■ **Exercise input**
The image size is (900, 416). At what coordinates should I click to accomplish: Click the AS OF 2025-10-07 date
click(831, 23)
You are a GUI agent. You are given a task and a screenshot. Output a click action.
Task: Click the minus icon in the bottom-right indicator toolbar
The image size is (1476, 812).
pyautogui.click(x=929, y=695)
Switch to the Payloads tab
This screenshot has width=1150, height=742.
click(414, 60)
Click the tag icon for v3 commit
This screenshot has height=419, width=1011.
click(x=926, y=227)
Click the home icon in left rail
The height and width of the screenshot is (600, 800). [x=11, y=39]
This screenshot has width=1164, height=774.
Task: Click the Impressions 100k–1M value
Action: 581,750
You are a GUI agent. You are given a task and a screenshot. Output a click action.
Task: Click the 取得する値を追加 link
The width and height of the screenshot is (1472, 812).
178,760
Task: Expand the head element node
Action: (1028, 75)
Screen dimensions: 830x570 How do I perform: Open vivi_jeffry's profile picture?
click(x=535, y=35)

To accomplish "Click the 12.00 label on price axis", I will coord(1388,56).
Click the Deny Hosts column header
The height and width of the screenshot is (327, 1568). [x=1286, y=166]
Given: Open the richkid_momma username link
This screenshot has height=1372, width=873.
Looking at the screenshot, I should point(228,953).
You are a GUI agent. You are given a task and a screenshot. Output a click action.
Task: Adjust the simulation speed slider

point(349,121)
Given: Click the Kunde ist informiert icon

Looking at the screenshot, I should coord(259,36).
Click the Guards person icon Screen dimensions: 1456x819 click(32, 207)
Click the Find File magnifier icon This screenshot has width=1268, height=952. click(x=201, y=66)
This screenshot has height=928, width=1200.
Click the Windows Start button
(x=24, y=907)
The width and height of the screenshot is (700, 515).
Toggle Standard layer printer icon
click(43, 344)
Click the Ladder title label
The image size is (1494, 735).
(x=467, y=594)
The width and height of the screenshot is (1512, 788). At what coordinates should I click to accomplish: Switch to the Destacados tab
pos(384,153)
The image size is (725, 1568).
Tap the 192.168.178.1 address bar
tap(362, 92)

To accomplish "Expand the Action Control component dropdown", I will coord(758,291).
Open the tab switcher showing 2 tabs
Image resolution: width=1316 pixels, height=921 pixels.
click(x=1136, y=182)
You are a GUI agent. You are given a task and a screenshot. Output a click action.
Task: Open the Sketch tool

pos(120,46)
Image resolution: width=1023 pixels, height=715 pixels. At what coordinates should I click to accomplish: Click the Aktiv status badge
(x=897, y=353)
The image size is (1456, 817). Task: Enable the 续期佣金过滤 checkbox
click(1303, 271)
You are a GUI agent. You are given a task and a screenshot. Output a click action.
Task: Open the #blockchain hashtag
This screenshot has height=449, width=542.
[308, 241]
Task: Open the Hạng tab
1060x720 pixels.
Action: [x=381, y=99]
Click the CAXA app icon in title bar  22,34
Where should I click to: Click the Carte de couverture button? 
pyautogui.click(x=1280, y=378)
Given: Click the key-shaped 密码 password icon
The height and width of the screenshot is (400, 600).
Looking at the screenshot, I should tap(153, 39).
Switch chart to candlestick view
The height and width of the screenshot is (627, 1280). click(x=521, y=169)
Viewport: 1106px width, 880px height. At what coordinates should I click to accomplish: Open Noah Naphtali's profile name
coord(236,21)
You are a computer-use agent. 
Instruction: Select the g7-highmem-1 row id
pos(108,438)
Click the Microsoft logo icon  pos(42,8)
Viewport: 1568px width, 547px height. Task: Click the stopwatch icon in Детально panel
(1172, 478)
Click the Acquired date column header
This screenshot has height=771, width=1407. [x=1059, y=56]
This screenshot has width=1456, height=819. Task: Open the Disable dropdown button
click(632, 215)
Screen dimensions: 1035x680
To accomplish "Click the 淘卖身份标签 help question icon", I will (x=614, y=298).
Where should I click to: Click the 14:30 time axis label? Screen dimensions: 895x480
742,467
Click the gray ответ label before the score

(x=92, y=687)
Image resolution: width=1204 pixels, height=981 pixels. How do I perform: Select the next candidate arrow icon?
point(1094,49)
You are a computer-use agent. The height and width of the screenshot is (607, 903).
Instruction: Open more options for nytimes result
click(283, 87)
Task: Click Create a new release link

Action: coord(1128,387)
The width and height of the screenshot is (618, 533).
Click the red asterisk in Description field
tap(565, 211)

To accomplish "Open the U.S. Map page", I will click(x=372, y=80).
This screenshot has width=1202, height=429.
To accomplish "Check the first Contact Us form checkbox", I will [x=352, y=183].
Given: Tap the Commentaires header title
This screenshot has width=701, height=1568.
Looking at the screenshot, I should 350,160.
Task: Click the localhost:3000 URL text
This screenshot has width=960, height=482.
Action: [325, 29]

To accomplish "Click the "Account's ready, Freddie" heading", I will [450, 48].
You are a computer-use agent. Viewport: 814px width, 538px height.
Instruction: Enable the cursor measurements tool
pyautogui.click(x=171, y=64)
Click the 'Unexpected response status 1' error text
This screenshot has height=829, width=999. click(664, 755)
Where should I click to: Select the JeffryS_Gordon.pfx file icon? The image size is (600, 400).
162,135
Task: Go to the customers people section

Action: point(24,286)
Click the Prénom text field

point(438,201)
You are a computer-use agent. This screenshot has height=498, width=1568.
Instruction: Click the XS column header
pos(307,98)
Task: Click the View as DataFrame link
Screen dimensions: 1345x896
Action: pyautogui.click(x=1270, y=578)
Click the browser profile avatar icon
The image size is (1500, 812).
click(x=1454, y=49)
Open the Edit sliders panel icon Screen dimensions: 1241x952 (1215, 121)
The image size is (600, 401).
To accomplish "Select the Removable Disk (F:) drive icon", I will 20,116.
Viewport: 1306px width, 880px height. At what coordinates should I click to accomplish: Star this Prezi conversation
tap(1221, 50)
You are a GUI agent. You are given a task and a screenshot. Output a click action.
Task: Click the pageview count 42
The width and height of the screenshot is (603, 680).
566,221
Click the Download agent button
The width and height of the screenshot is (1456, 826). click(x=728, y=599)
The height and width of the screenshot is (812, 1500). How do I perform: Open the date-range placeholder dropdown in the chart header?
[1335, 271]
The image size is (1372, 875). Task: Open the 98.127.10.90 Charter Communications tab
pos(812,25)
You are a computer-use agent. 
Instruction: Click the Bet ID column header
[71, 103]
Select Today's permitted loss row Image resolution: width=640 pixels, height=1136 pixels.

■ **Instruction**
Write out every item above again, word for word and in the same order.

■ **Worked solution**
The image size is (900, 416). At what coordinates should I click to accomplish: Click the AS OF 2025-10-07 date
click(831, 23)
You are a GUI agent. You are given a task and a screenshot. Output a click action.
Task: Click the minus icon in the bottom-right indicator toolbar
The image size is (1476, 812).
pyautogui.click(x=929, y=695)
Switch to the Payloads tab
This screenshot has width=1150, height=742.
click(414, 60)
Click the tag icon for v3 commit
This screenshot has height=419, width=1011.
click(x=926, y=227)
Click the home icon in left rail
The height and width of the screenshot is (600, 800). [x=11, y=39]
This screenshot has width=1164, height=774.
Task: Click the Impressions 100k–1M value
Action: 581,750
You are a GUI agent. You are given a task and a screenshot. Output a click action.
Task: Click the 取得する値を追加 link
The width and height of the screenshot is (1472, 812).
178,760
Task: Expand the head element node
Action: (1028, 75)
Screen dimensions: 830x570 How do I perform: Open vivi_jeffry's profile picture?
click(x=535, y=35)

To accomplish "Click the 12.00 label on price axis", I will coord(1388,56).
Click the Deny Hosts column header
The height and width of the screenshot is (327, 1568). [x=1286, y=166]
Given: Open the richkid_momma username link
This screenshot has height=1372, width=873.
Looking at the screenshot, I should point(228,953).
You are a GUI agent. You are given a task and a screenshot. Output a click action.
Task: Adjust the simulation speed slider

point(349,121)
Given: Click the Kunde ist informiert icon

Looking at the screenshot, I should coord(259,36).
Click the Guards person icon Screen dimensions: 1456x819 click(32, 207)
Click the Find File magnifier icon This screenshot has width=1268, height=952. click(x=201, y=66)
This screenshot has height=928, width=1200.
Click the Windows Start button
(x=24, y=907)
The width and height of the screenshot is (700, 515).
Toggle Standard layer printer icon
click(43, 344)
Click the Ladder title label
The image size is (1494, 735).
(x=467, y=594)
The width and height of the screenshot is (1512, 788). At what coordinates should I click to accomplish: Switch to the Destacados tab
pos(384,153)
The image size is (725, 1568).
Tap the 192.168.178.1 address bar
tap(362, 92)

To accomplish "Expand the Action Control component dropdown", I will coord(758,291).
Open the tab switcher showing 2 tabs
Image resolution: width=1316 pixels, height=921 pixels.
click(x=1136, y=182)
You are a GUI agent. You are given a task and a screenshot. Output a click action.
Task: Open the Sketch tool

pos(120,46)
Image resolution: width=1023 pixels, height=715 pixels. At what coordinates should I click to accomplish: Click the Aktiv status badge
(x=897, y=353)
The image size is (1456, 817). Task: Enable the 续期佣金过滤 checkbox
click(1303, 271)
You are a GUI agent. You are given a task and a screenshot. Output a click action.
Task: Open the #blockchain hashtag
This screenshot has height=449, width=542.
[308, 241]
Task: Open the Hạng tab
1060x720 pixels.
Action: [x=381, y=99]
Click the CAXA app icon in title bar  22,34
Where should I click to: Click the Carte de couverture button? 
pyautogui.click(x=1280, y=378)
Given: Click the key-shaped 密码 password icon
The height and width of the screenshot is (400, 600).
Looking at the screenshot, I should tap(153, 39).
Switch chart to candlestick view
The height and width of the screenshot is (627, 1280). click(x=521, y=169)
Viewport: 1106px width, 880px height. At what coordinates should I click to accomplish: Open Noah Naphtali's profile name
coord(236,21)
You are a computer-use agent. 
Instruction: Select the g7-highmem-1 row id
pos(108,438)
Click the Microsoft logo icon  pos(42,8)
Viewport: 1568px width, 547px height. Task: Click the stopwatch icon in Детально panel
(1172, 478)
Click the Acquired date column header
This screenshot has height=771, width=1407. [x=1059, y=56]
This screenshot has width=1456, height=819. Task: Open the Disable dropdown button
click(632, 215)
Screen dimensions: 1035x680
To accomplish "Click the 淘卖身份标签 help question icon", I will (x=614, y=298).
Where should I click to: Click the 14:30 time axis label? Screen dimensions: 895x480
742,467
Click the gray ответ label before the score

(x=92, y=687)
Image resolution: width=1204 pixels, height=981 pixels. How do I perform: Select the next candidate arrow icon?
point(1094,49)
You are a computer-use agent. The height and width of the screenshot is (607, 903).
Instruction: Open more options for nytimes result
click(283, 87)
Task: Click Create a new release link

Action: coord(1128,387)
The width and height of the screenshot is (618, 533).
Click the red asterisk in Description field
tap(565, 211)

To accomplish "Open the U.S. Map page", I will click(x=372, y=80).
This screenshot has width=1202, height=429.
To accomplish "Check the first Contact Us form checkbox", I will [x=352, y=183].
Given: Tap the Commentaires header title
This screenshot has width=701, height=1568.
Looking at the screenshot, I should 350,160.
Task: Click the localhost:3000 URL text
This screenshot has width=960, height=482.
Action: [325, 29]

To accomplish "Click the "Account's ready, Freddie" heading", I will [450, 48].
You are a computer-use agent. Viewport: 814px width, 538px height.
Instruction: Enable the cursor measurements tool
pyautogui.click(x=171, y=64)
Click the 'Unexpected response status 1' error text
This screenshot has height=829, width=999. click(664, 755)
Where should I click to: Select the JeffryS_Gordon.pfx file icon? The image size is (600, 400).
162,135
Task: Go to the customers people section

Action: point(24,286)
Click the Prénom text field

point(438,201)
You are a computer-use agent. This screenshot has height=498, width=1568.
Instruction: Click the XS column header
pos(307,98)
Task: Click the View as DataFrame link
Screen dimensions: 1345x896
Action: pyautogui.click(x=1270, y=578)
Click the browser profile avatar icon
The image size is (1500, 812).
click(x=1454, y=49)
Open the Edit sliders panel icon Screen dimensions: 1241x952 (1215, 121)
The image size is (600, 401).
To accomplish "Select the Removable Disk (F:) drive icon", I will 20,116.
Viewport: 1306px width, 880px height. At what coordinates should I click to accomplish: Star this Prezi conversation
tap(1221, 50)
You are a GUI agent. You are given a task and a screenshot. Output a click action.
Task: Click the pageview count 42
The width and height of the screenshot is (603, 680).
566,221
Click the Download agent button
The width and height of the screenshot is (1456, 826). click(x=728, y=599)
The height and width of the screenshot is (812, 1500). How do I perform: Open the date-range placeholder dropdown in the chart header?
[1335, 271]
The image size is (1372, 875). Task: Open the 98.127.10.90 Charter Communications tab
pos(812,25)
You are a computer-use agent. 
Instruction: Click the Bet ID column header
[71, 103]
Select Today's permitted loss row Image resolution: width=640 pixels, height=1136 pixels.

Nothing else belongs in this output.